Verified by National Cancer Institute (NCI), November 2008
First Received: June 2, 2000   Last Updated: February 7, 2009   History of Changes
Sponsored by: New Approaches to Neuroblastoma Therapy Consortium
Information provided by: National Cancer Institute (NCI)
ClinicalTrials.gov Identifier: NCT00005835
  Purpose

RATIONALE: Drugs used in chemotherapy use different ways to stop tumor cells from dividing so they stop growing or die.

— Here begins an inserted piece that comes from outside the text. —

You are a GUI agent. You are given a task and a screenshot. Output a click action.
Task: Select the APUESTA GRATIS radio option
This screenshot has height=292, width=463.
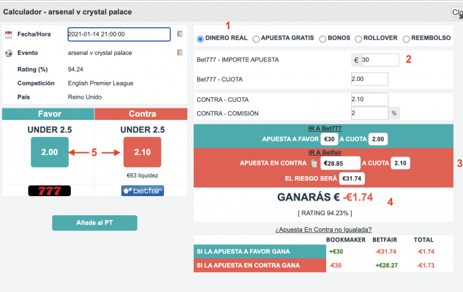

Combining chemotherapy with bone marrow or peripheral stem cell transplantation may allow the doctor to give higher doses of chemotherapy drugs and kill more tumor cells.

PURPOSE: Phase I trial to study the effectiveness of melphalan and buthionine sulfoximine followed by bone marrow or peripheral stem cell transplantation in treating children who have resistant or recurrent neuroblastoma.


Condition Intervention Phase
Neuroblastoma
Biological: filgrastim
Drug: buthionine sulfoximine
Drug: melphalan
Procedure: autologous bone marrow transplantation
Procedure: peripheral blood stem cell transplantation
Phase I

MedlinePlus related topics: Bone Marrow Transplantation Cancer Neuroblastoma
Drug Information available for: Filgrastim Melphalan Sarcolysin Melphalan hydrochloride Buthionine sulfoximine
U.S. FDA Resources
Study Type: Interventional
Study Design: Treatment
Official Title: Modulation of Intensive Melphalan (L-PAM) by Buthionine Sulfoximine (BSO) Autologous Stem Cell Support for Resistant or Recurrent High-Risk Neuroblastoma (IND 69-112)

Further study details as provided by National Cancer Institute (NCI):

Estimated Enrollment: 30
Study Start Date: August 2001
Estimated Primary Completion Date: November 2001 (Final data collection date for primary outcome measure)
Detailed Description:

OBJECTIVES:

  • Determine the maximum tolerated dose of melphalan when combined with buthionine sulfoximine and followed by autologous bone marrow or peripheral blood stem cell support in children with resistant or recurrent high-risk neuroblastoma.
  • Assess the toxic effects of this regimen in these patients.
  • Determine the pharmacokinetics of this regimen in these patients.
  • Determine the response rate of patients treated with this regimen.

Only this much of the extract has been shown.